There are also many women, perfectly happy, well-adjusted women, who don’t want kids. Elizabeth Gilbert, best-selling author of Eat, Pray, Love is one of them. She writes about her blissful childlessness in her book, Committed. Gilbert, successful and talented, is widely criticized for her self-absorption.

But here’s a crazy idea: having kids is actually just about the most selfish act (read un-idealized-feminine) a human can engage in. Rapidly growing world population issues aside, we have children because we think it will make our own lives more fulfilling; we want to create another human being with someone we love; or we are seeking immortality by continuing our gene pools. That selfishness isn’t bad by the way. All ‘good’ deeds are self-centered. God was smart that way. We give money away because it feels good or work for causes or support political candidates because they further our personal beliefs. But as Erica Jong notes in her recent Wall Street Journal article, when women have kids, their worlds can become very small and limited, mothers turning away from the world’s unsolvable, overwhelming issues into the self absorption of their own families.

The species needs to reproduce, we all know that. Having kids can be incredibly fulfilling, and it’s great that so many of us do it. But the under-reported story is not only the well-adjusted, happy women who live fulling lives that don’t involve children at all, but a culture, still desperately lacking in celebrating women’s other creative acts.
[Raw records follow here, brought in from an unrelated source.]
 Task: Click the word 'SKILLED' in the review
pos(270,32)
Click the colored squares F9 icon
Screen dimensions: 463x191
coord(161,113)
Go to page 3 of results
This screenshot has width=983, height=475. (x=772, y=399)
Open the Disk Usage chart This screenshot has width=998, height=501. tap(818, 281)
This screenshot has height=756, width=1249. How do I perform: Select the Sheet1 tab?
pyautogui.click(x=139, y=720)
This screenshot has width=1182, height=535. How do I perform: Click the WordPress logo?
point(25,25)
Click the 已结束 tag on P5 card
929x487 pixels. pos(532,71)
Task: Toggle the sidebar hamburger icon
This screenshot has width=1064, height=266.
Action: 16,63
5 thoughts on “Childless and happy

  1. Pingback: Best-selling Author, Elizabeth Gilbert, Says Childless Women are Just Fine | CMomA.org

  2. Pingback: Are childless women happy? « ReelGirl

  3. The post that I read is from Jennifer b. As a male, I do not nor have I ever understood the genetic predisposition to procreate that females seem to succumb to. I have always searched for a female partner who has the same desire to experience and share all that a couple can…save for that agonizing period of nine months that the female would endure while bringing a baby to term, birthing it, and the lifetime of sacrifice that follows.
    Divorce rate, economy, and a general attitude that most children are surprises anyway lead me to believe that somewhere there should be at least one realistic female who is interested in a life NOT devoted to children. There are incidentally, Other Peoples’ Kids. OPK that one can experience and maybe even enjoy without having to take them home.
    Most recently, I have seen children (all of them male children and having their own true birth father who is accessible) growing up lazy and needy, living in their parents’ (one or the other) homes forever, never venturing forth to build their own lives, never putting forth an ounce of effort, and their parents considering THAT as NORMAL. Or if not completely normal, then certainly NOT THE CHILD’S FAULT. I personally take notes from afar and within myself, I find that picture completely hideous. No true male role models and mothers who not only encourage laziness and disrespect, but also defend it. No thanks.
    I was a child once and now I choose to seek a love who wants to join hands with me and share our lifetimes together. I’ve been a father to a few children along the way. The experience was indeed enriching but certainly not anything like what I have witnessed lately. As an adult I have been responsible enough to remain childless by choice during my search for a female partner.
    I know that it is ONLY a female partner that I seek. I’m among a minority I know, but I dream of making an acquaintance with whom I can share my life and hers WITHOUT noisy, lazy, ungrateful, destructive children. The times, they have changed. But know that females are not incubators and their bodies should not be considered as such.
    So stop irresponsibly littering the countryside with children; children who might have the deck stacked against them from the start. Reconsider the bond between a man and a woman.
    That said, where exactly is the passion and romance?

    • A well considered response, this is how it should be a man and woman, Life together should be the two of you. You can both decide to have children or not but ultimately if you chose the partner whom you love regardless, then happiness is sure to prevail.

      The difficulty arises when circumstances beyond your control play a fateful hand.